This is a great video presentation on Fraud Analytics use case with RapidMiner. See my notes below.
Some key concepts
- More complex model, the lower the training error but higher test error.
- Simple models are better, try explaining them to children.
- Data Scientists understand the technical aspect, need to communicate results with analysts.
- Sell results to businesses. Tie $ to the results.
- Speak same language with business. Map performance metrics to business related figures.
- AUC and recall doesn't necessarily mean $ to the business, show how.
- A/B testing method widely used in Marketing.

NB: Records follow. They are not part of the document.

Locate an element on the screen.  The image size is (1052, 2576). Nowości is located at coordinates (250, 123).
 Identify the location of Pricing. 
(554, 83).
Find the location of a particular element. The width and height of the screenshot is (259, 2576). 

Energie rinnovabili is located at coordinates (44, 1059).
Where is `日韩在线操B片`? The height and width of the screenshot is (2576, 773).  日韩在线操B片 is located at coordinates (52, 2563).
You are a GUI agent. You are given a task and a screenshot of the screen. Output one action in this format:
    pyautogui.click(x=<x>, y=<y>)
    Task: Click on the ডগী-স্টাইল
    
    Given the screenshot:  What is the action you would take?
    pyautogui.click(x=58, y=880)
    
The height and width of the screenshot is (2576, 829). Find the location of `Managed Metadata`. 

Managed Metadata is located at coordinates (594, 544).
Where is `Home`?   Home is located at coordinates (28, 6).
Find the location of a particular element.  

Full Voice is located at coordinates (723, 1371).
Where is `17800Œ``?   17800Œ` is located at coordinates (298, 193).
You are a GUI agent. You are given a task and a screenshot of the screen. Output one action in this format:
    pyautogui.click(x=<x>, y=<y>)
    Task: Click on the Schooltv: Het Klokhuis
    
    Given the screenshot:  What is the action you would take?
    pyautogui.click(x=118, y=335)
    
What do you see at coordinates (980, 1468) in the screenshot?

Also consider a "do nothing" model and compare with implementing data science solution.
- Don't fear sharing best practices and ideas with similar businesses.
- Fraud model follows traditional validation method. 80% Training and 20% as Holdout.
- Both training/holdout sets taken across same time period.
- Handy trick, use sum of transactions as example weights. (this is cool)
- Apply $ value to your true/false positive/negatives.
- Compare with Default model (no model).
- Generate a money plot!
- How does this relate to regression?
- If a simple model not good enough, how do you sell a complex one like Deep Learning?
- Is it better to have the Data Science team be embedded in the Business Unit or as a separate team?
- How do you try to explain the uncertainty of prediction intervals to business stakeholders?
- How do you account for seasonal drift?
- The model will drift overtime, should the model be updated or retrained over time?
- Do you build a model to optimize business results or is it a byproduct of the prediction?